Jeffrian mendengkus sembari menekan rentetan makanan sesuai dengan yang disebutkan oleh Jeano. “Apalagi?”

“Itu aja. Nanti aku sakit perut,” jawabnya usai dengan iseng menepuk-nepuk perut bulatnya. “Kak Jepi nggak ikut pesan juga, kah?” Ia bertanya bingung tatkala Jeffrian hanya membisu selepas menaruh ponselnya asal ke sisi kosong sofa.

“Samain kayak punya lo aja.”

Bibir Jeano spontan membulat lucu. Membuat Jeffrian menyunggingkan senyum miring sampai perlahan Jeano ikut memberikan cengirannya. “Lo mandi aja dulu. Biar gue yang nunggu makanannya dianterin.”

Hehe, siap!” ujarnya segera beranjak bangkit dari aksi tidurannya tadi. “Nanti kalau udah sampai, Kak Jepi jangan lupa ngasih tahu, ya!”

“Iya, Ano.”

Langsung saja Jeano berlarian menuju anak tangga.

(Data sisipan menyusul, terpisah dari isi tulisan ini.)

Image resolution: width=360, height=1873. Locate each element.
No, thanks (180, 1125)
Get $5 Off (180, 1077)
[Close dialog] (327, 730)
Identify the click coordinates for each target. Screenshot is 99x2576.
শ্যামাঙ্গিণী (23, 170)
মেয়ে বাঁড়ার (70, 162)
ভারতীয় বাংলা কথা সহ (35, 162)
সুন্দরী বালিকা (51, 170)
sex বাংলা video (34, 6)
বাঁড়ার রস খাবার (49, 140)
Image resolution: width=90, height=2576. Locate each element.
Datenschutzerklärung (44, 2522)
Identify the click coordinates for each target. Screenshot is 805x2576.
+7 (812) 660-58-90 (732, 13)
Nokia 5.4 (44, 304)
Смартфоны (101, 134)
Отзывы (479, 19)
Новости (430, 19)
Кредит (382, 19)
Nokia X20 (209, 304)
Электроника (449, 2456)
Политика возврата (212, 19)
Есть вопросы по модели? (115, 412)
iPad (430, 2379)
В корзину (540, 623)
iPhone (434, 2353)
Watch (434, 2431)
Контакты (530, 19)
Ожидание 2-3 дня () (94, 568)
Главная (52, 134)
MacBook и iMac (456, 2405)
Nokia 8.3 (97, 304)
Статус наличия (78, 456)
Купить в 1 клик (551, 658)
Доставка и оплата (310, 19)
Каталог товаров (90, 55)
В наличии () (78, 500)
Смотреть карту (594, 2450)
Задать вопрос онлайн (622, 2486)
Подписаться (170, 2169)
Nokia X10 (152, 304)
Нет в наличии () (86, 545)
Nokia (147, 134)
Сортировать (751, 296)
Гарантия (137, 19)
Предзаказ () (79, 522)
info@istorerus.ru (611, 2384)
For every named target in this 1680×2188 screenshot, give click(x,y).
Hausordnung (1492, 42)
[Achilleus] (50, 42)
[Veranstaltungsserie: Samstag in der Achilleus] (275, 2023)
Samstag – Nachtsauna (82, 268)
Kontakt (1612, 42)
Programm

Berniat ingin kembali ke kamar mereka tentunya. Bahkan berulang kali pemuda itu nyaris terjatuh sampai-sampai membuat Jeffrian berkeinginan untuk menyusulnya sekedar menggendong Jeano lantaran kelewat khawatir menyikapi tingkah laku tak biasa Jeano yang seperti bayi yang baru bisa berjalan.

“Kak Jepi janji kasih tahu kalau makanannya udah dateng, ya!” Bahkan masih sempat-sempatnya menuntut haknya untuk tahu perihal kedatangan makanan keinginannya.

Oleh sebab itu, Jeffrian hanya kuasa menggeleng-gelengkan kepala sembari mengurut keningnya menggunakan kedua jari. Sesudah mendengar suara bantingan pintu, barulah lelaki itu bisa menghela napas lega.

Beberapa menit berselang, Jeffrian justru dikejutkan oleh suara yang terdengar dibalik intercom.

“Lah, cepet banget?” gumamnya mengira jikalau itu adalah ojek yang mungkin sedang menghantarkan makanan sehingga ia tanpa pikir panjang lantas membuka pintu tersebut dengan menyembulkan kepalanya. “Berap—”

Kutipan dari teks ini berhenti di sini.